Let me conclude by talking about what the delegation saw on the ground and what our report says. We concluded that on the day, the referendum was carried out as fairly as possible. Officials worked hard to enable people to vote. The police had taken down the Catalan Government’s website, so in many cases officials could not access the electoral roll. Despite all that, the vote was, as far as we could see, as fair and scrupulous as possible.
The police’s behaviour was, in many cases, violent, oppressive and wholly disproportionate. I witnessed the police breaking into a polling station in the face of wholly non-violent opposition by hundreds of ordinary local people—men, women and even youths and children—who streamed to the polling station when they heard that the Guardia Civil were on their way. The ballot boxes containing many cast votes were carried out and away in heavy police vehicles. The crowd shouted, “Votarem!”—“We want to vote!”—and that was it: there was no violence.

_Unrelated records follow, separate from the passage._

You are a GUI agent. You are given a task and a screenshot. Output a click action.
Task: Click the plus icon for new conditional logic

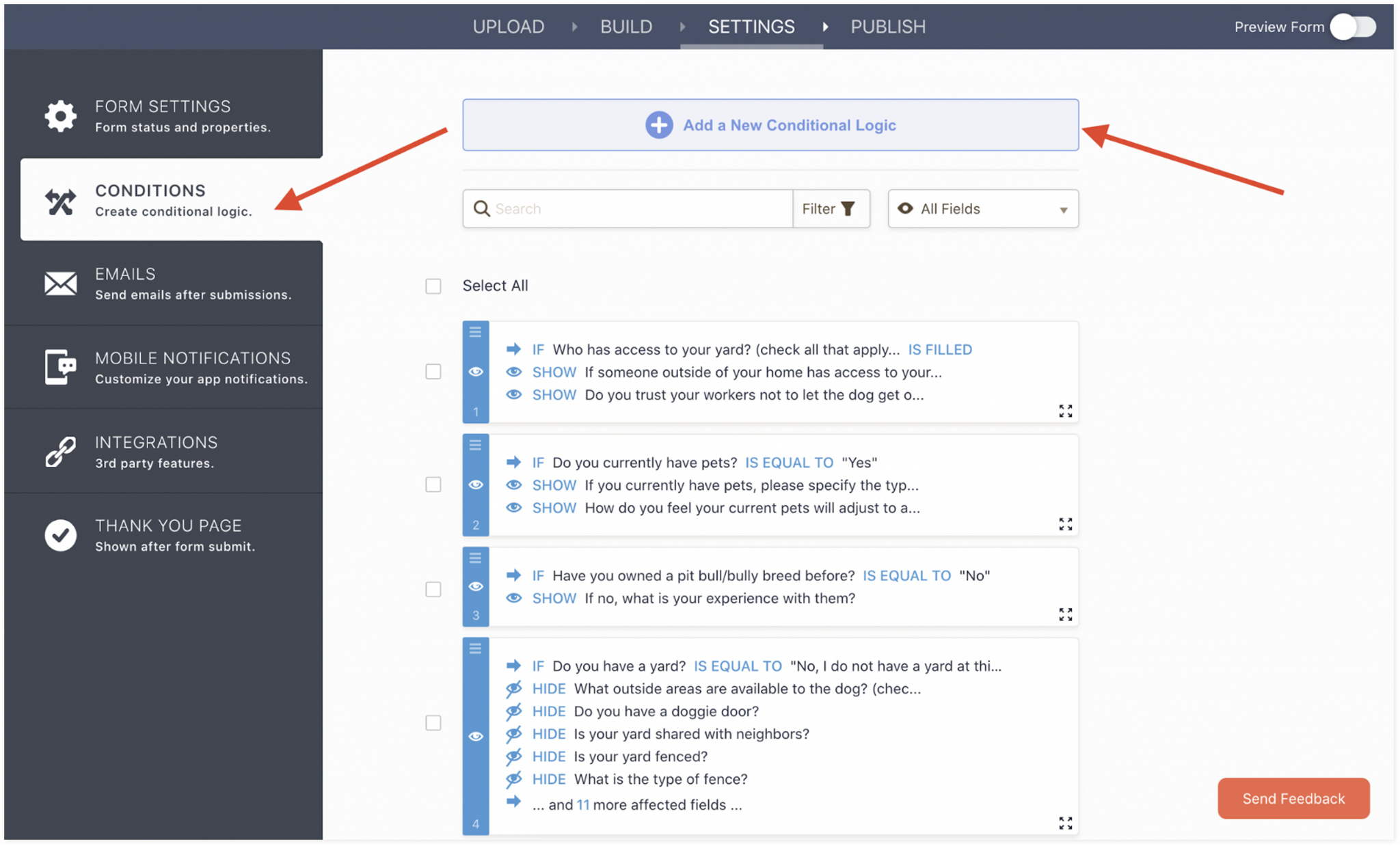[659, 125]
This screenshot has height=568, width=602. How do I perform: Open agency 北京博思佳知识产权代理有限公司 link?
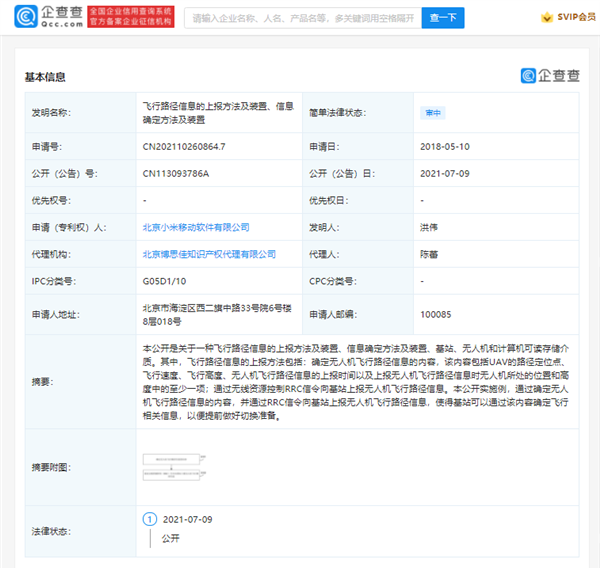coord(209,255)
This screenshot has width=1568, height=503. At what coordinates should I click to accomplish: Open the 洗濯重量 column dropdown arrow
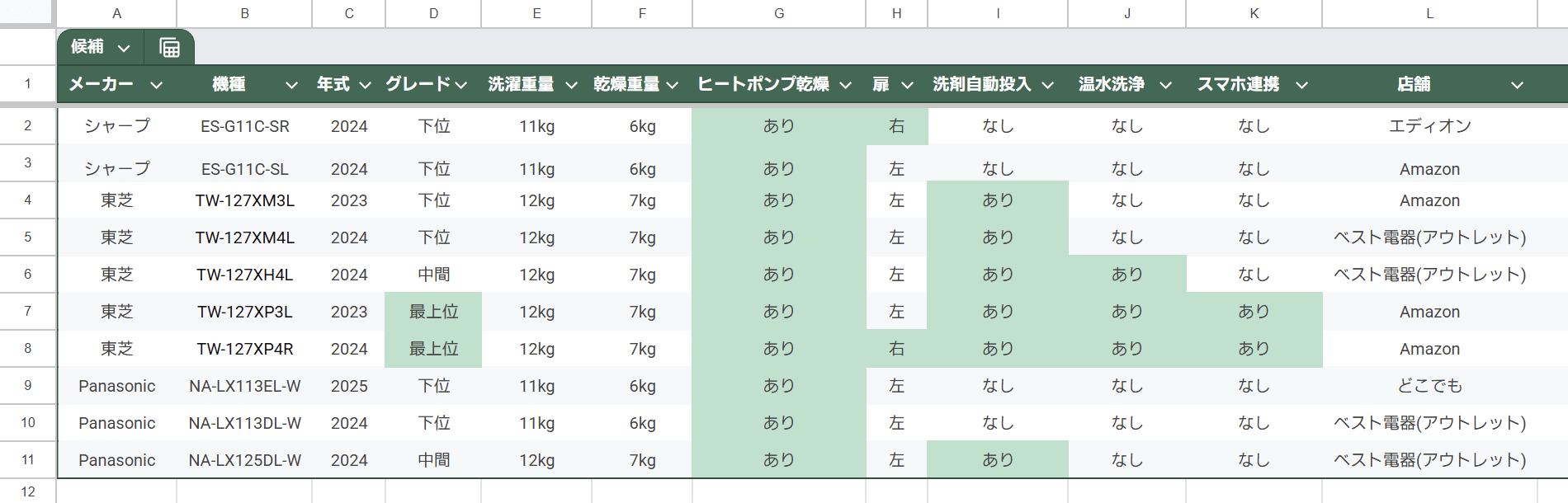click(571, 85)
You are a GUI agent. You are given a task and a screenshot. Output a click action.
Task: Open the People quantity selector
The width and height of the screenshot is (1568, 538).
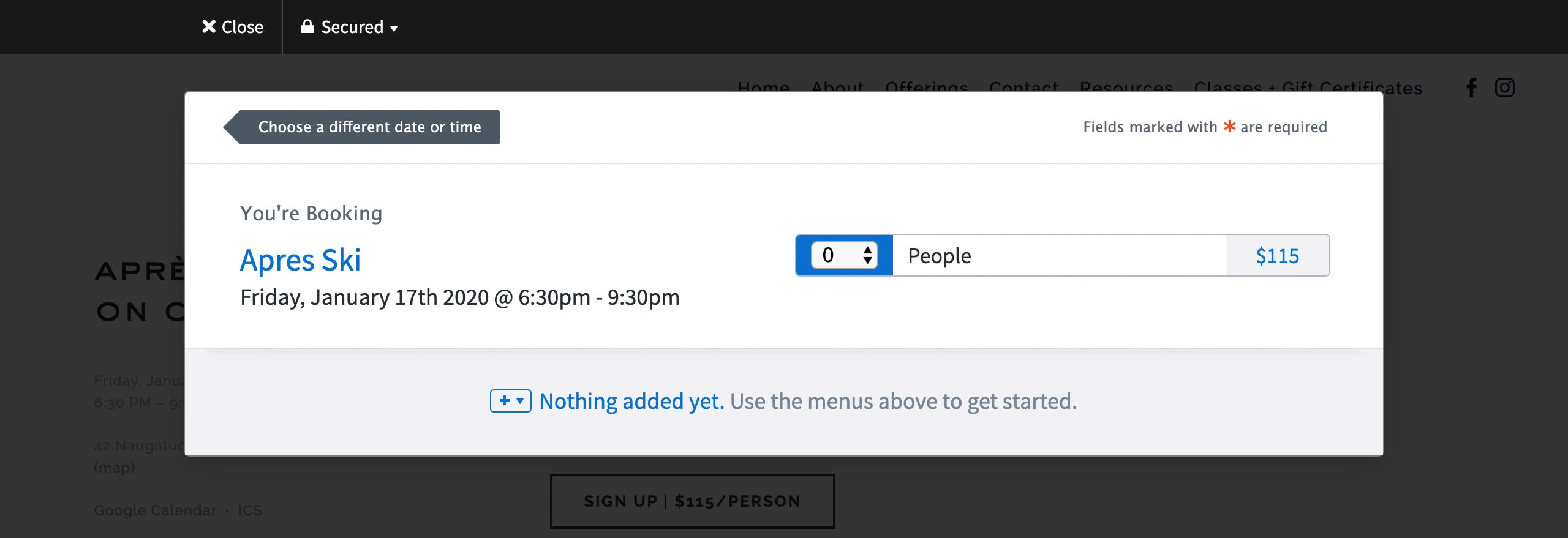tap(844, 255)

Many people slept in polling stations overnight to ensure they could be opened in the morning. People showed astonishing patience, queuing in the rain for hours and meeting the police batons with determined and unshakeable non-violence, but nearly 900 people and 30 police were injured. That so many turned out is significant—2.26 million voters on a turnout of 42.3%—in the face of huge hostility from the central Government, reflected in the media beforehand, disruption of the process and widely reported police violence from the start.
I do not know what will become of all this. Given the Spanish Government’s attitude, many have said that they had already lost the argument before the referendum was held and would still have lost the argument had there been a majority against independence, which there was not, because minds have been changed. It was clear to me that for many Catalans, this had become a vote not just on independence but on a sticking point—on the democratic right to have a say and on the core European values of democracy, openness and self-determination. It was impeded and, in places, thwarted violently by a central Government whom they saw as being of little or no relevance to them, at best. That has profound significance for all parts of Europe, and the response from Governments and the EU itself has been wholly wanting.